• What you are asked to do: Reproduce the full listing exactly.

Top of Available records

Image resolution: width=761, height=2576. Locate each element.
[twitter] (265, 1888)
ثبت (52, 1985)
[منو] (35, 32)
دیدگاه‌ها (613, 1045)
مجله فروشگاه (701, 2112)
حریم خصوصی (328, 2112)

Bottom of Available records

• Result of this exercise:
Image resolution: width=761, height=2576. Locate each element.
[twitter] (265, 1888)
ثبت (52, 1985)
[منو] (35, 32)
دیدگاه‌ها (613, 1045)
مجله فروشگاه (701, 2112)
حریم خصوصی (328, 2112)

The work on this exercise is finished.